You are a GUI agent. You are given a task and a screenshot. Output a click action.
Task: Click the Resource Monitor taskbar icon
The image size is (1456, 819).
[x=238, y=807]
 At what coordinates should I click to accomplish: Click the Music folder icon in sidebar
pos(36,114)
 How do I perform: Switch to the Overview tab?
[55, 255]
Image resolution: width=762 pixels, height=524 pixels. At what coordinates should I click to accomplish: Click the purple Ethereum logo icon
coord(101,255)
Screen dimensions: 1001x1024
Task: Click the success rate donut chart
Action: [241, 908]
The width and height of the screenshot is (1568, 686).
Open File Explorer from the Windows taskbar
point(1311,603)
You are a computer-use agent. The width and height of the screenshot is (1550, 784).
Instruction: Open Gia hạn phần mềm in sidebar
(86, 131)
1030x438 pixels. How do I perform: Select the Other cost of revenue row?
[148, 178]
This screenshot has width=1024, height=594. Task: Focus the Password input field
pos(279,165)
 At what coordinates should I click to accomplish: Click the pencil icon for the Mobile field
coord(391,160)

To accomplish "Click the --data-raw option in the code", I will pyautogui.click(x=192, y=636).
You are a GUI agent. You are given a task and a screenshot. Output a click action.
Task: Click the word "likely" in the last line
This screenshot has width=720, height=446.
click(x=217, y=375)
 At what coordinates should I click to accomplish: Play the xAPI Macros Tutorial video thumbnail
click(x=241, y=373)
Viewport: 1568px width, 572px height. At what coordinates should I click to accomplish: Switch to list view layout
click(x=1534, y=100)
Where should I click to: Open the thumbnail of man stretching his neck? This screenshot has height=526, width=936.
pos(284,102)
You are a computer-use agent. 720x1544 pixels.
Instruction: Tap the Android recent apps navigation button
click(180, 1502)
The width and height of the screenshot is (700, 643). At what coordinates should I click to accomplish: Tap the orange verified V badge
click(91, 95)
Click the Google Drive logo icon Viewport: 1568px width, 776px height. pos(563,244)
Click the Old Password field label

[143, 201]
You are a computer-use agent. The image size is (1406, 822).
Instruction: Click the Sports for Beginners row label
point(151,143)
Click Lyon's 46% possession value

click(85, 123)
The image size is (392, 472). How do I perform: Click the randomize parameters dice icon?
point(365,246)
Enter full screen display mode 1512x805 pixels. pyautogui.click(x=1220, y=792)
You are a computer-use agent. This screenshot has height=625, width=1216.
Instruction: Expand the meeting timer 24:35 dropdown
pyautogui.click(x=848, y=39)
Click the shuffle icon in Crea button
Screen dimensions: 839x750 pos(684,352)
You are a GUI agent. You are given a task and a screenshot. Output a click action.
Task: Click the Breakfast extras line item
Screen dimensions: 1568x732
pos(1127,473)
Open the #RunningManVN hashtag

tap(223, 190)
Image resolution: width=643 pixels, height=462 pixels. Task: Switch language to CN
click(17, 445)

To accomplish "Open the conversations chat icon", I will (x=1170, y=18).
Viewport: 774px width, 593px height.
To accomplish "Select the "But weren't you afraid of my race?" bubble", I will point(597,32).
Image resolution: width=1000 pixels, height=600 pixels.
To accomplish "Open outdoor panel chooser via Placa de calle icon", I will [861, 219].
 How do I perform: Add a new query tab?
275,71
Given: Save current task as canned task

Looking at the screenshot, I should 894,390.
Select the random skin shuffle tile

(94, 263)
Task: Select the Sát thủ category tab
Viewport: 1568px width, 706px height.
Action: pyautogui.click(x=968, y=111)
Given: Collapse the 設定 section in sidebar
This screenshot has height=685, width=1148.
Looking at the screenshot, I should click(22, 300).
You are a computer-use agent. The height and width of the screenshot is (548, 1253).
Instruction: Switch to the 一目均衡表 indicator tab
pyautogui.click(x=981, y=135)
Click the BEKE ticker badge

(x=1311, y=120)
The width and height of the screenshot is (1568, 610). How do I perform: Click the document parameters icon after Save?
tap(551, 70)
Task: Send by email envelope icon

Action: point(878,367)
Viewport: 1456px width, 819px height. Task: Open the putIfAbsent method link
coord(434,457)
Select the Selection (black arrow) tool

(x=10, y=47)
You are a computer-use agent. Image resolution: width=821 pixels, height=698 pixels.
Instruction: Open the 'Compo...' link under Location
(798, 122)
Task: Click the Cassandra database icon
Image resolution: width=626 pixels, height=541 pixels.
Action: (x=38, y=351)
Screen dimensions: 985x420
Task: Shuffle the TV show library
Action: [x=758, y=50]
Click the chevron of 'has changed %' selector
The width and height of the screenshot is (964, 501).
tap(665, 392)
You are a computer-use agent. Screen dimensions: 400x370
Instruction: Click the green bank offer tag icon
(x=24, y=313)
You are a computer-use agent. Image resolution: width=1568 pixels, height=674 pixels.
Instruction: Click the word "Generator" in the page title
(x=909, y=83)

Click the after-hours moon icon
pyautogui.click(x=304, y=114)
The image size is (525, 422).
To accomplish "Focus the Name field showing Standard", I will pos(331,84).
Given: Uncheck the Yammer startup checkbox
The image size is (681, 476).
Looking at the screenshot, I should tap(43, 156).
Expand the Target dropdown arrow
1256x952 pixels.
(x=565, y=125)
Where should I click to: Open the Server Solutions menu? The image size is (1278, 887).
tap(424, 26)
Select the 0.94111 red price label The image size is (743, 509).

+++

#### TASK OBJECTIVE:
Put every row above into a numbered list with one line per item, and leave out the blank lines.

#### EXPECTED ANSWER:
1. You are a GUI agent. You are given a task and a screenshot. Output a click action.
2. Task: Click the Resource Monitor taskbar icon
3. The image size is (1456, 819).
4. [x=238, y=807]
5.  At what coordinates should I click to accomplish: Click the Music folder icon in sidebar
6. pos(36,114)
7.  How do I perform: Switch to the Overview tab?
8. [55, 255]
9. Image resolution: width=762 pixels, height=524 pixels. At what coordinates should I click to accomplish: Click the purple Ethereum logo icon
10. coord(101,255)
11. Screen dimensions: 1001x1024
12. Task: Click the success rate donut chart
13. Action: [241, 908]
14. The width and height of the screenshot is (1568, 686).
15. Open File Explorer from the Windows taskbar
16. point(1311,603)
17. You are a computer-use agent. The width and height of the screenshot is (1550, 784).
18. Instruction: Open Gia hạn phần mềm in sidebar
19. (86, 131)
20. 1030x438 pixels. How do I perform: Select the Other cost of revenue row?
21. [148, 178]
22. This screenshot has width=1024, height=594. Task: Focus the Password input field
23. pos(279,165)
24.  At what coordinates should I click to accomplish: Click the pencil icon for the Mobile field
25. coord(391,160)
26. To accomplish "Click the --data-raw option in the code", I will pyautogui.click(x=192, y=636).
27. You are a GUI agent. You are given a task and a screenshot. Output a click action.
28. Task: Click the word "likely" in the last line
29. This screenshot has width=720, height=446.
30. click(x=217, y=375)
31.  At what coordinates should I click to accomplish: Play the xAPI Macros Tutorial video thumbnail
32. click(x=241, y=373)
33. Viewport: 1568px width, 572px height. At what coordinates should I click to accomplish: Switch to list view layout
34. click(x=1534, y=100)
35. Where should I click to: Open the thumbnail of man stretching his neck? This screenshot has height=526, width=936.
36. pos(284,102)
37. You are a computer-use agent. 720x1544 pixels.
38. Instruction: Tap the Android recent apps navigation button
39. click(180, 1502)
40. The width and height of the screenshot is (700, 643). At what coordinates should I click to accomplish: Tap the orange verified V badge
41. click(91, 95)
42. Click the Google Drive logo icon Viewport: 1568px width, 776px height. pos(563,244)
43. Click the Old Password field label
44. [143, 201]
45. You are a computer-use agent. The image size is (1406, 822).
46. Instruction: Click the Sports for Beginners row label
47. point(151,143)
48. Click Lyon's 46% possession value
49. click(85, 123)
50. The image size is (392, 472). How do I perform: Click the randomize parameters dice icon?
51. point(365,246)
52. Enter full screen display mode 1512x805 pixels. pyautogui.click(x=1220, y=792)
53. You are a computer-use agent. This screenshot has height=625, width=1216.
54. Instruction: Expand the meeting timer 24:35 dropdown
55. pyautogui.click(x=848, y=39)
56. Click the shuffle icon in Crea button
57. Screen dimensions: 839x750 pos(684,352)
58. You are a GUI agent. You are given a task and a screenshot. Output a click action.
59. Task: Click the Breakfast extras line item
60. Screen dimensions: 1568x732
61. pos(1127,473)
62. Open the #RunningManVN hashtag
63. tap(223, 190)
64. Image resolution: width=643 pixels, height=462 pixels. Task: Switch language to CN
65. click(17, 445)
66. To accomplish "Open the conversations chat icon", I will (x=1170, y=18).
67. Viewport: 774px width, 593px height.
68. To accomplish "Select the "But weren't you afraid of my race?" bubble", I will point(597,32).
69. Image resolution: width=1000 pixels, height=600 pixels.
70. To accomplish "Open outdoor panel chooser via Placa de calle icon", I will [861, 219].
71.  How do I perform: Add a new query tab?
72. 275,71
73. Given: Save current task as canned task
74. Looking at the screenshot, I should 894,390.
75. Select the random skin shuffle tile
76. (94, 263)
77. Task: Select the Sát thủ category tab
78. Viewport: 1568px width, 706px height.
79. Action: pyautogui.click(x=968, y=111)
80. Given: Collapse the 設定 section in sidebar
81. This screenshot has height=685, width=1148.
82. Looking at the screenshot, I should click(22, 300).
83. You are a computer-use agent. The height and width of the screenshot is (548, 1253).
84. Instruction: Switch to the 一目均衡表 indicator tab
85. pyautogui.click(x=981, y=135)
86. Click the BEKE ticker badge
87. (x=1311, y=120)
88. The width and height of the screenshot is (1568, 610). How do I perform: Click the document parameters icon after Save?
89. tap(551, 70)
90. Task: Send by email envelope icon
91. Action: point(878,367)
92. Viewport: 1456px width, 819px height. Task: Open the putIfAbsent method link
93. coord(434,457)
94. Select the Selection (black arrow) tool
95. (x=10, y=47)
96. You are a computer-use agent. Image resolution: width=821 pixels, height=698 pixels.
97. Instruction: Open the 'Compo...' link under Location
98. (798, 122)
99. Task: Click the Cassandra database icon
100. Image resolution: width=626 pixels, height=541 pixels.
101. Action: (x=38, y=351)
102. Screen dimensions: 985x420
103. Task: Shuffle the TV show library
104. Action: [x=758, y=50]
105. Click the chevron of 'has changed %' selector
106. The width and height of the screenshot is (964, 501).
107. tap(665, 392)
108. You are a computer-use agent. Screen dimensions: 400x370
109. Instruction: Click the green bank offer tag icon
110. (x=24, y=313)
111. You are a computer-use agent. Image resolution: width=1568 pixels, height=674 pixels.
112. Instruction: Click the word "Generator" in the page title
113. (x=909, y=83)
114. Click the after-hours moon icon
115. pyautogui.click(x=304, y=114)
116. The image size is (525, 422).
117. To accomplish "Focus the Name field showing Standard", I will pos(331,84).
118. Given: Uncheck the Yammer startup checkbox
119. The image size is (681, 476).
120. Looking at the screenshot, I should tap(43, 156).
121. Expand the Target dropdown arrow
122. 1256x952 pixels.
123. (x=565, y=125)
124. Where should I click to: Open the Server Solutions menu? The image size is (1278, 887).
125. tap(424, 26)
126. Select the 0.94111 red price label The image size is (743, 509).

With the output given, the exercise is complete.